### AVAILABLE DATA
= Beginning of Section =

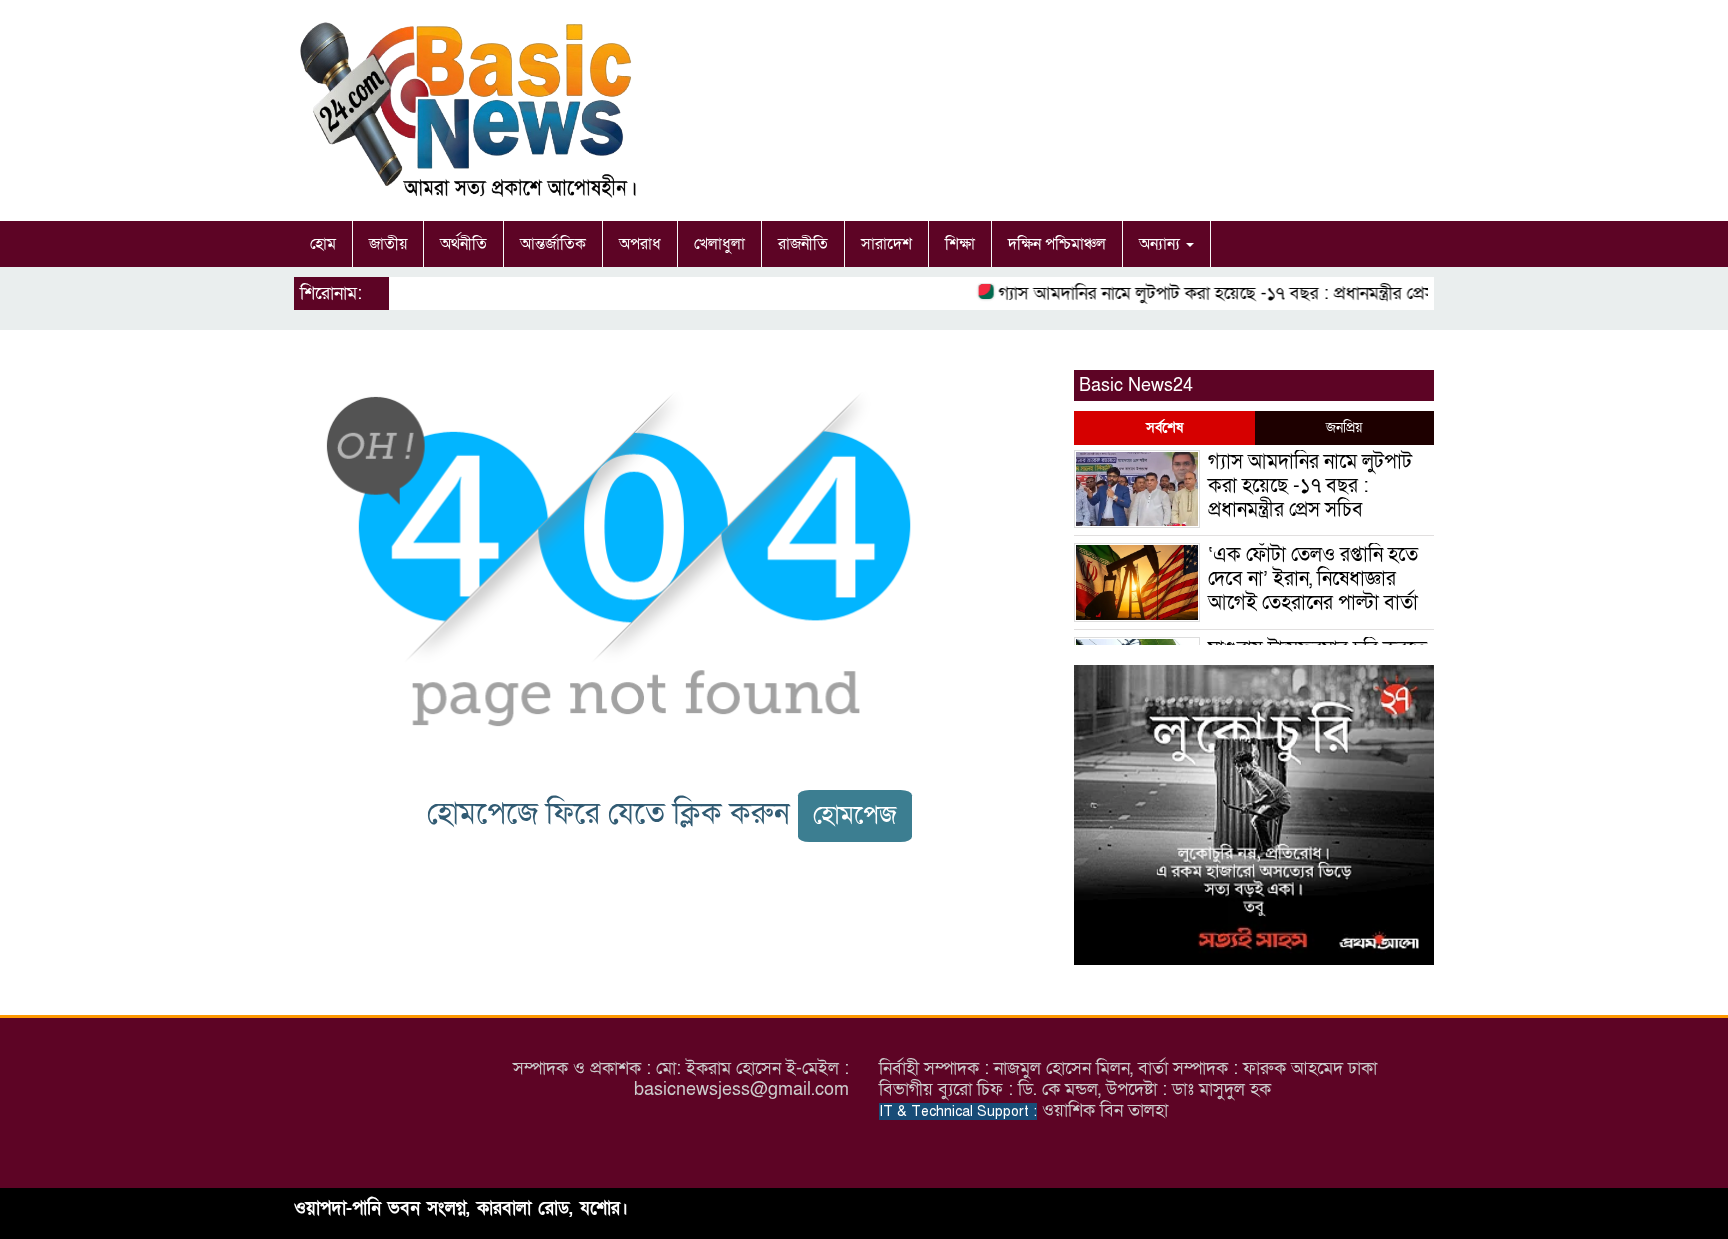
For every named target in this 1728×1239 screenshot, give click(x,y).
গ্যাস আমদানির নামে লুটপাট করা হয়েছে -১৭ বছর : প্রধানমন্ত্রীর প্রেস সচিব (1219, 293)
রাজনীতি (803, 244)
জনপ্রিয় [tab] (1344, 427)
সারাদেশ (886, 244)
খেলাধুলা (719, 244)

= End of Section =

### WORK ITEM
An exact copy of every record above is required, with all pictures omitted.

### RESULT OF THE EXERCISE
For every named target in this 1728×1239 screenshot, give click(x,y).
গ্যাস আমদানির নামে লুটপাট করা হয়েছে -১৭ বছর : প্রধানমন্ত্রীর প্রেস সচিব (1219, 293)
রাজনীতি (803, 244)
জনপ্রিয় [tab] (1344, 427)
সারাদেশ (886, 244)
খেলাধুলা (719, 244)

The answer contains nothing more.